# Getting rid of the chaff



## ImperialJohn (Oct 25, 2020)

Hello. This is my first time ever on any coffee forum however I'm not exactly a newbie. I've enjoyed my own coffee since I was quite young. I worked in an Italian cafe and then later Pizza restaurant when I was younger so used the espresso machine quite a bit.

I did have my own small Krupps espresso machine for many years. I'd say from the early 2000's until early 2018 when it broke and stopped working so I threw it in the bin. I've been making do with a small Bialetti since then as I couldn't justify at the time the prices for espresso machines and the distinct lack of them as everything seemed to have gone coffee pod mad. I am now thinking of getting a Sage Bambino Plus whenever I can get one in the sale or on discount. I sadly missed a few bargains in the last few months.

More recently probably for about a year now I have been roasting my own coffee and really enjoying that. It was always very difficult to find more light roast coffee in the shops as everything seems to have strengths of 3,4, 5 and even 6 I've seen. Very little lower that a 3 and medium roast. I still like stronger stuff occasionally but I think in general I prefer light roast coffee and sometimes medium.

My question for those who roast their own coffee as well is how do you get rid of the chaff afterwards? At the moment I just scrunch up the beans in my hands to get it off and then I blow it onto the carpet and hover it up afterwards with my Miele cylinder vac. I am thinking that there must be a better method than this though so wanted to know how you get rid of it and what you have come up with? Are there any special tools specifically for this that you use that don't cost a lot for very small scale roasters?


----------



## Rob1 (Apr 9, 2015)

What are you roasting in & what batch sizes are you doing?

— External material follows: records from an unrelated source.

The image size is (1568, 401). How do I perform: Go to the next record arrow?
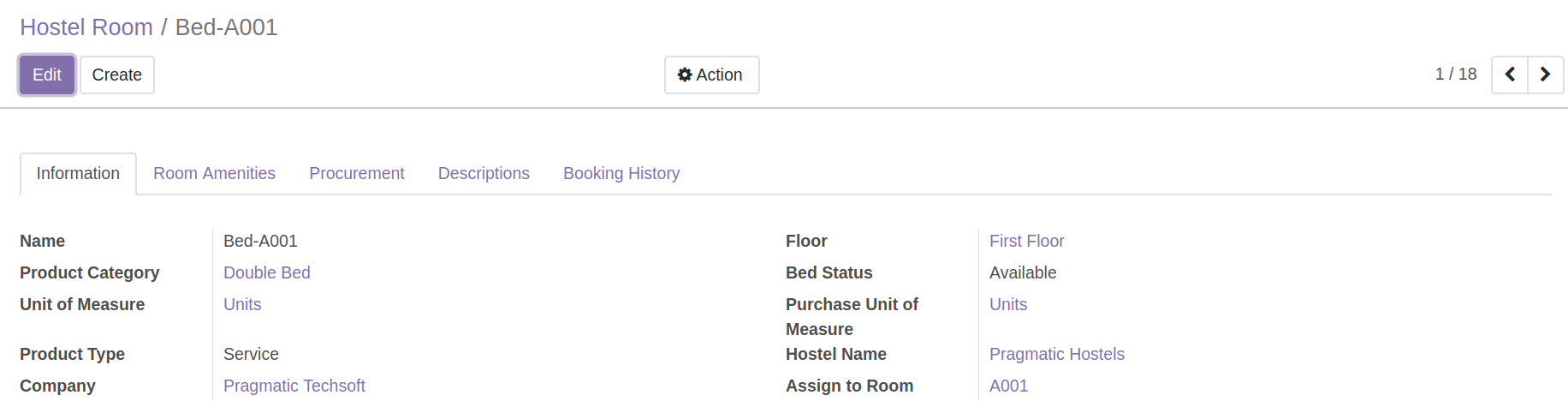(1546, 75)
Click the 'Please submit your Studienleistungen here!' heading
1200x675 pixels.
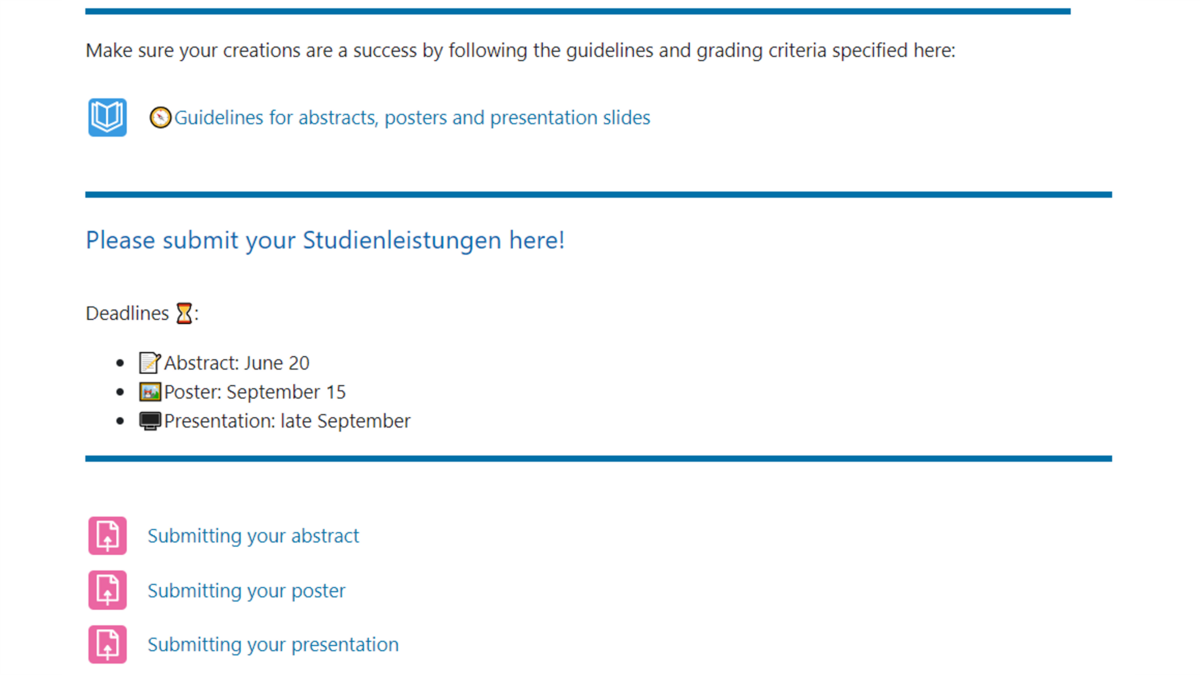[325, 240]
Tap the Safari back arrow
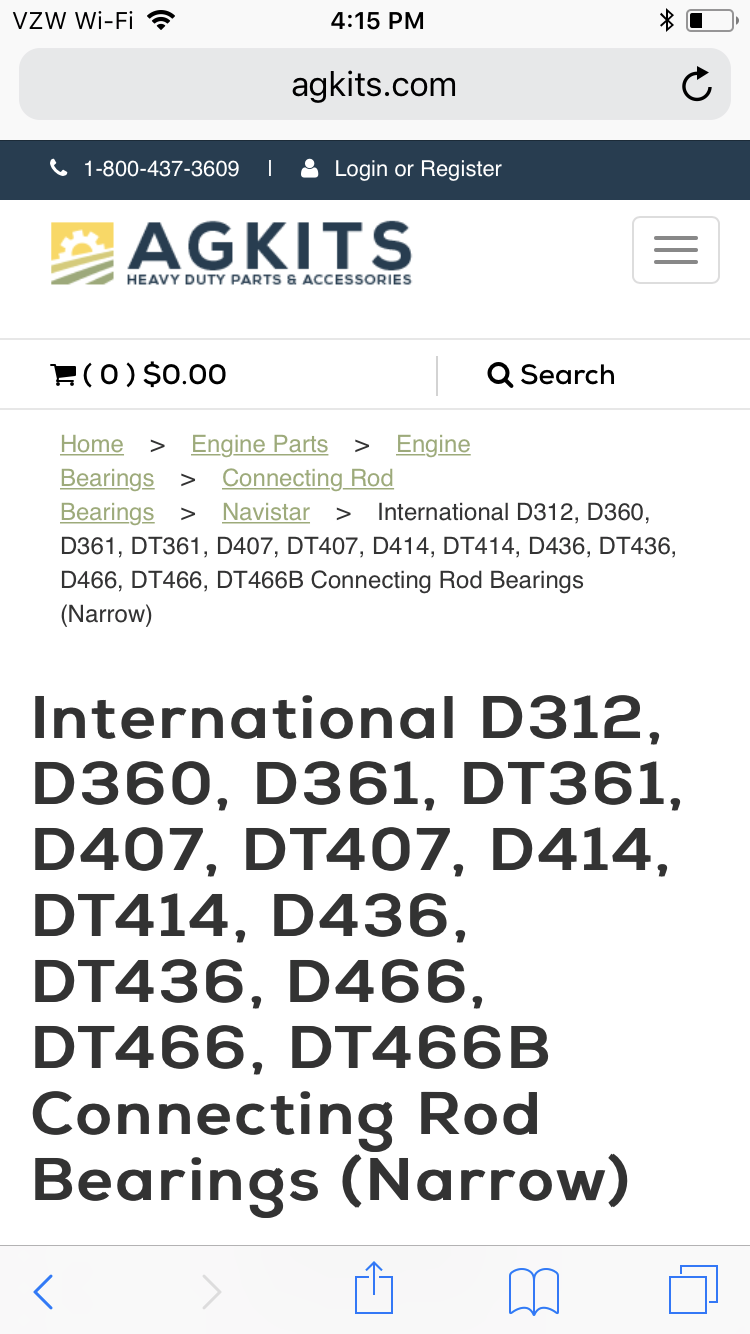This screenshot has width=750, height=1334. click(x=43, y=1291)
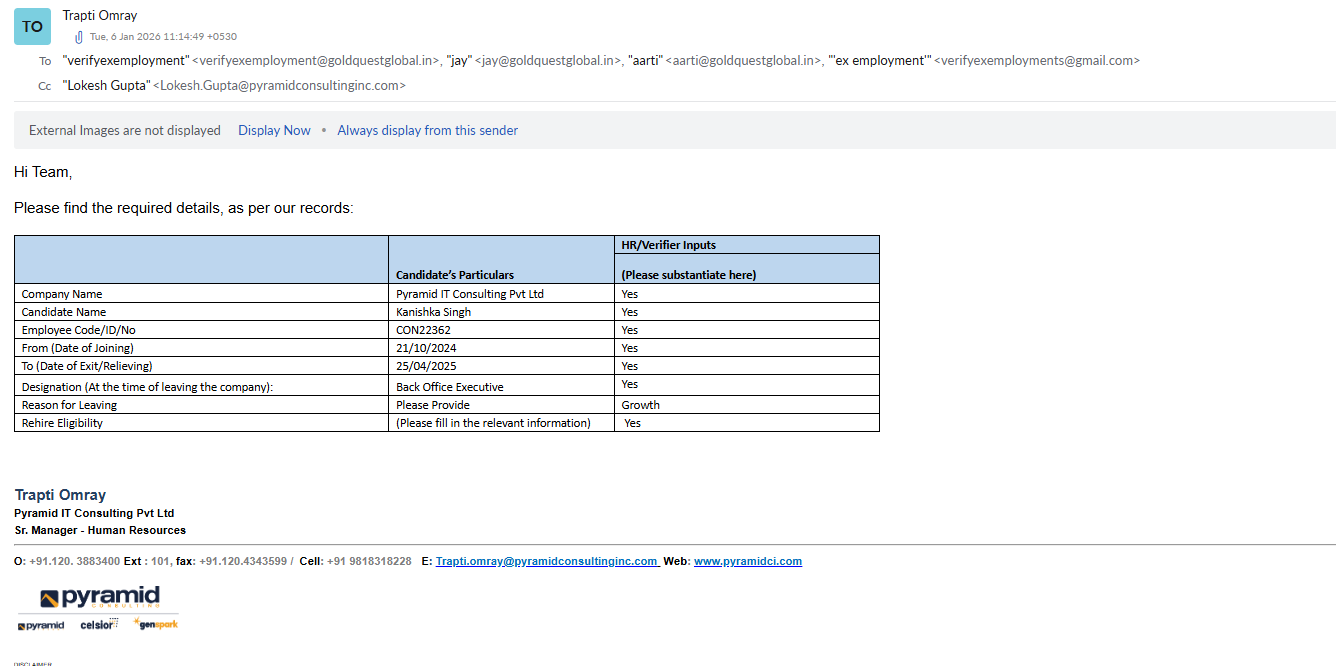Open the www.pyramidci.com website link

click(x=747, y=561)
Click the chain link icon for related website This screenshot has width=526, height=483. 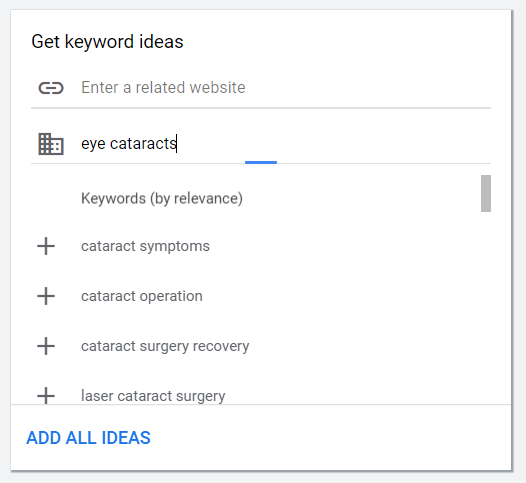51,88
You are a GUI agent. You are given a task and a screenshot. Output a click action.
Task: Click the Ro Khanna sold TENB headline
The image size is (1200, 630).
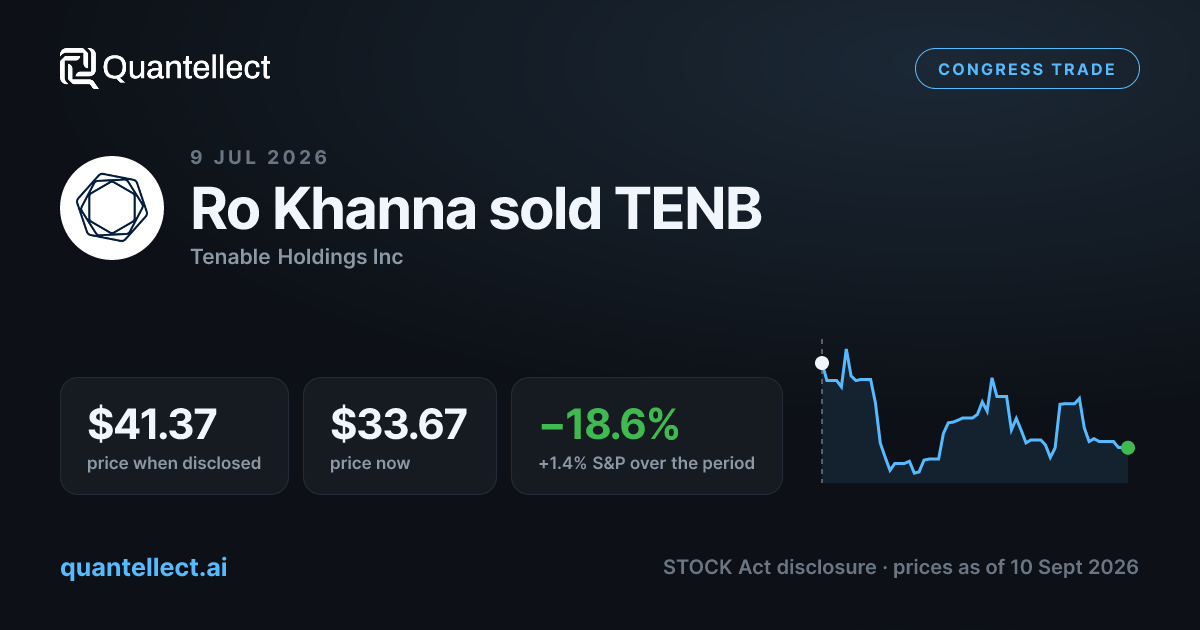(x=476, y=209)
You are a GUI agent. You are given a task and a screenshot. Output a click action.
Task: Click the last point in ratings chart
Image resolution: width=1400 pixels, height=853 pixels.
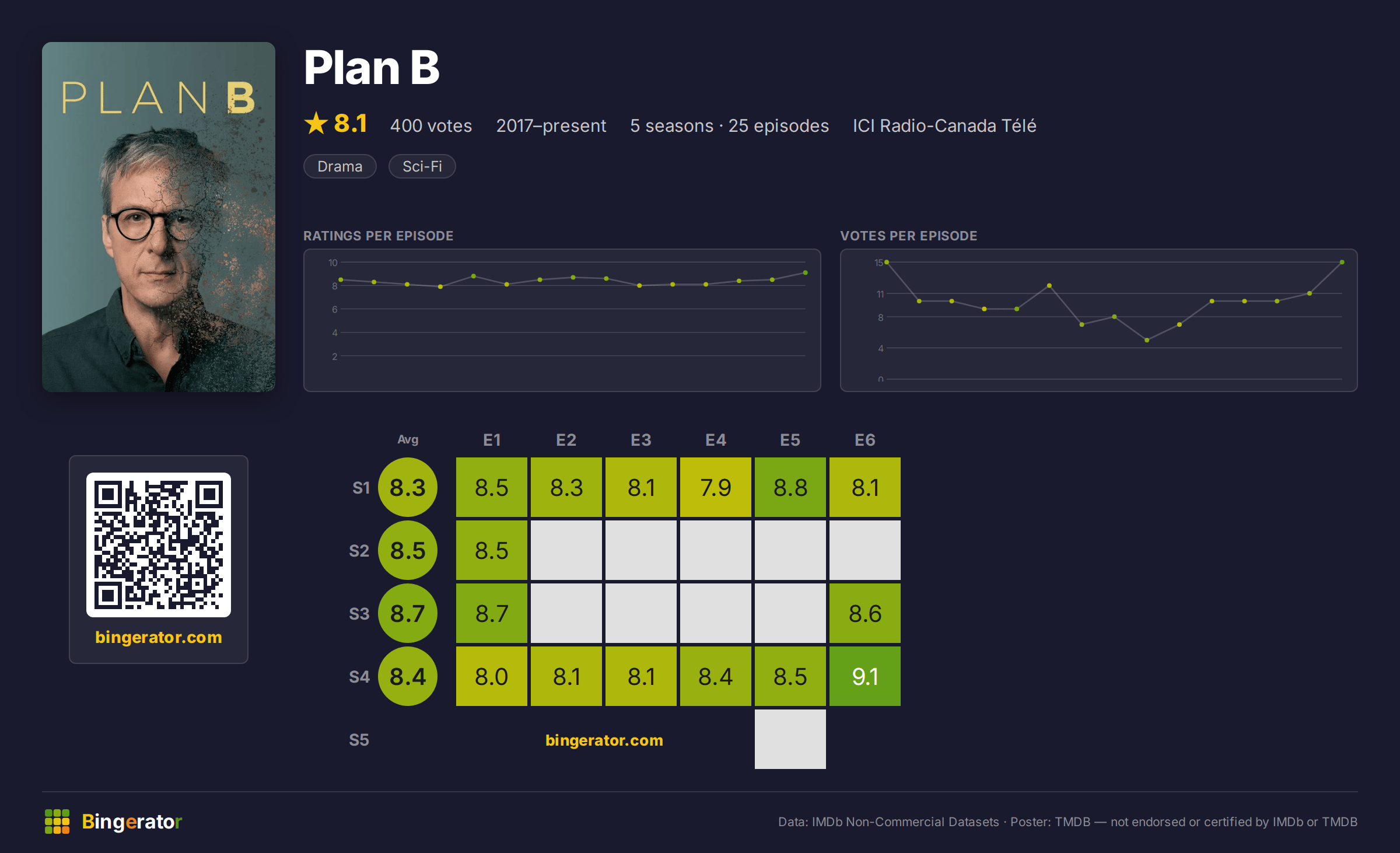[x=806, y=272]
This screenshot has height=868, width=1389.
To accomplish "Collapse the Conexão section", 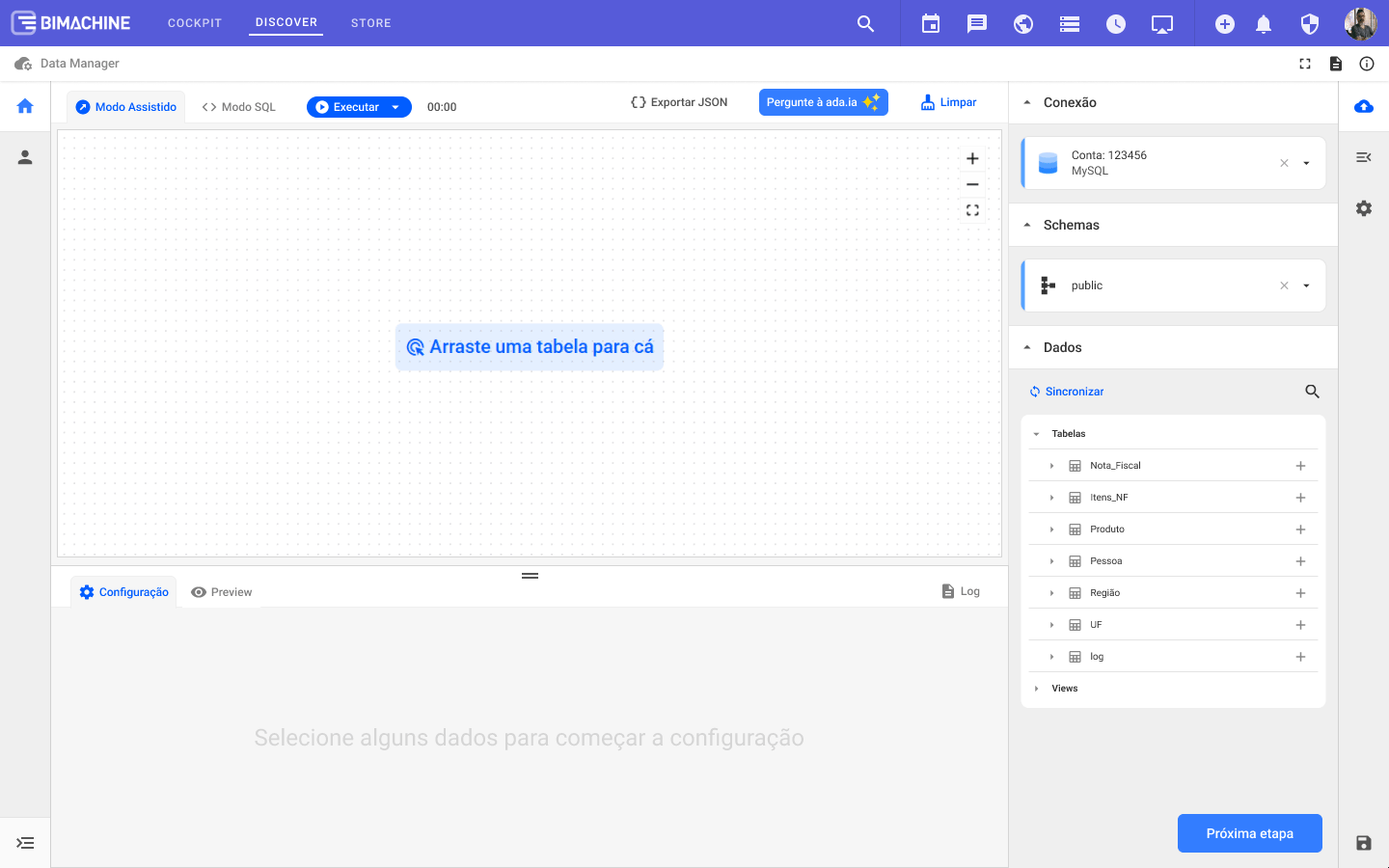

A shake in a sieve should do it. With the gene I would lie the beans out on a mesh sheet for oven chips and put it on a thick baking tray with a fan blowing over it. I found a little shake in that after the beans had cooled would remove almost all of the chaff.


----------



## SamB (Oct 31, 2019)

its hard to get rid of the chaff outside after the roast is finished but you can try tipping it from one bowl to and another on a windy day. that worked for me when it is a small amount


----------